Putin attends Crimea bike rally as protests continue in Moscow

Watchdog says Russian capital scene of biggest protest in eight years as 50,000 turn out

Police seize a man during a protest in Moscow against the exclusion of some city council candidates from an upcoming election. Photograph: Evgeny Feldman, Meduza via AP
Police seize a man during a protest in Moscow against the exclusion of some city council candidates from an upcoming election. Photograph: Evgeny Feldman, Meduza via AP

While tens of thousands of Russians were flocking to an opposition rally in Moscow on Saturday, Vladimir Putin was far away in Crimea visiting a motorcycle festival organised by the pro-Kremlin Night Wolves biker club.

Putin appeared at the event astride a Russian-made Urals motorbike with Sergey Aksyonov – prime minister of Crimea since Russia annexed the Ukraine’s Black Sea peninsular in 2014 – riding in the sidecar.

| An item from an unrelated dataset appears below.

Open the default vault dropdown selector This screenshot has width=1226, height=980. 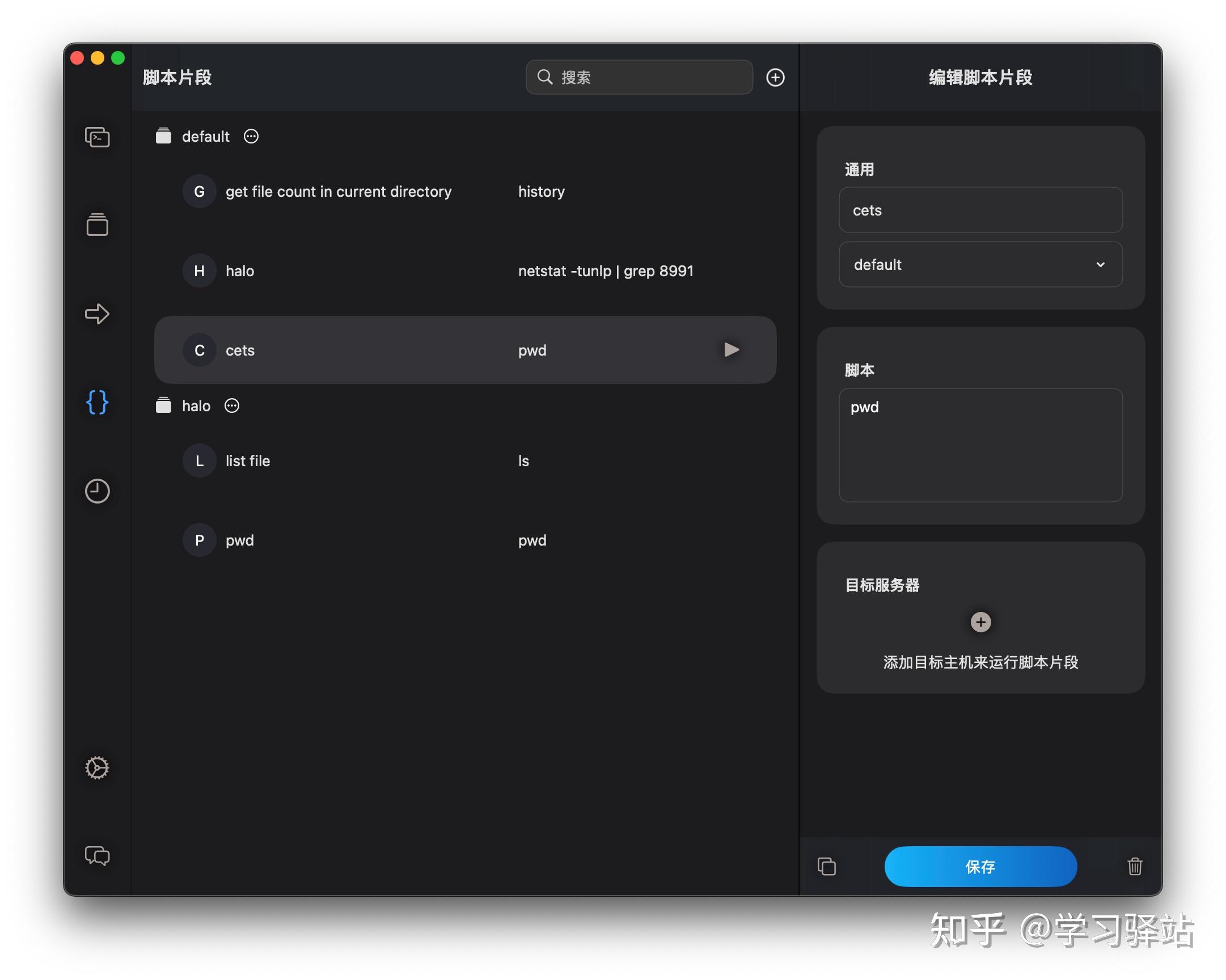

Heading the procession was Night Wolves chief Alexander Zaldostanov – otherwise known as “The Surgeon”, an outspoken nationalist who has pledged to help protect Russia from any Maidan-style political uprising.

Speaking to a crowd of biker fans, Putin congratulated the Night Wolves for staging the festival in Crimea for the 10th time. “I am very pleased that these courageous and cool guys serve as role models for youngsters in our country showing them the right attitude towards Russia,” he said.

READ SOME MORE

The Kremlin has not yet commented publicly on the political unrest in Moscow where opposition candidates excluded from an upcoming city assembly election have been staging protests for four weeks in a row. Most observers agree that Putin must have approved tough police action at two recent unauthorised rallies where a total of more than 2,300 people were arrested.

Act of defiance

Russian opposition activists led a huge rally on Moscow’s Sakharov Prospect on Saturday that, although peaceful, was cast as an act of defiance against the country’s increasingly repressive law enforcement agencies.

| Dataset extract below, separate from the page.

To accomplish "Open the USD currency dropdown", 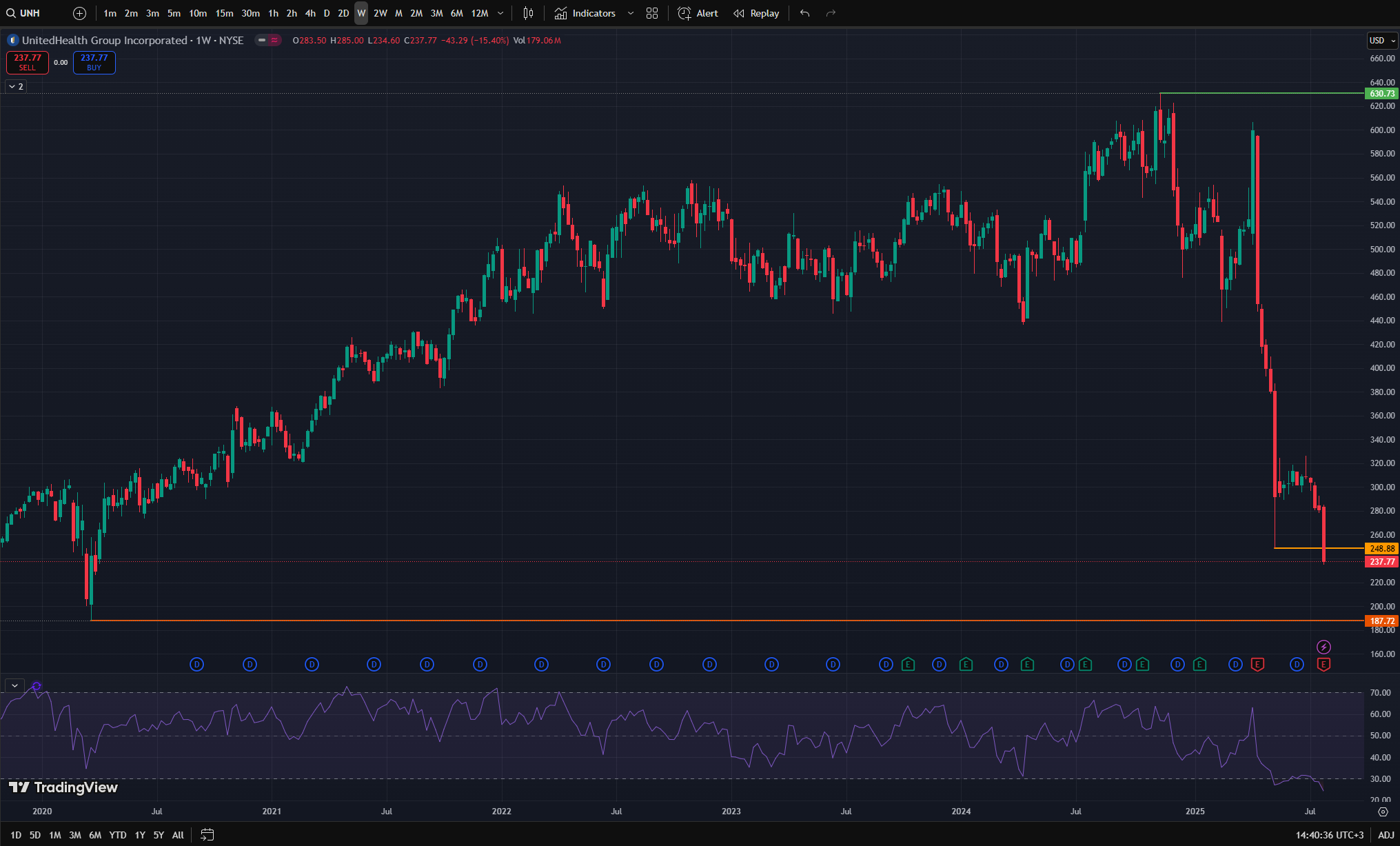I will coord(1382,40).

White Counter, an independent group that monitors turnout at demonstrations, said at least 50,000 people joined the event, making it the biggest political protest in the Russian capital in almost eight years. Police estimated there were 20,000 participants.

Moscow’s mayor, Sergei Sobyanin, had given permission for the demonstration and police remained in the background as protesters stood in the rain waving banners demanding free elections and chanting provocative political slogans “Out with Sobyanin” and “Down with the Tsar”.

After the officially allocated two hours for the meeting were up, a group of mainly young folk headed for the city centre to protest outside the office of the president’s administration. Riot police wielding truncheons immediately set upon the crowd, dragging off people to waiting vans. More than 350 people were arrested, according to OVD-Info, a rights group that monitors political detentions.

‘It’s mayhem’

In other action during the day, police arrested Lyubov Sobol, an opposition activist who is staging a hunger strike to protest her exclusion from the Moscow city parliament election, and raided a TV studio used by Russian anti-corruption crusader Alexei Navalny’s “Navalny Live” political show.

“It’s mayhem, but they can’t jail everyone,” Alexander Solovyev, the chairman of the Open Russia rights group, told the rally in Sakharov Prospect. “It’s going to be very difficult but we will succeed.”

Prominent Russian artists and media personalities had urged Muscovites to turn out, boosting the profile of the event.

Young protesters climbed on to the roofs of a line of mobile toilets to sing and dance as fashionable rap artists Face and IC3SPEAK , performed.

Some youngsters were demonstrating for the first time in their lives. “Why is there no dialogue here?” asked a 19-year-old law student who declined to give his name. “You’d think Sobyanin would at least make a speech.”

“It’s because the opposition is too soft,” explained his class mate. “Our authorities are bandits. It’s necessary to speak their language and match strength with strength.”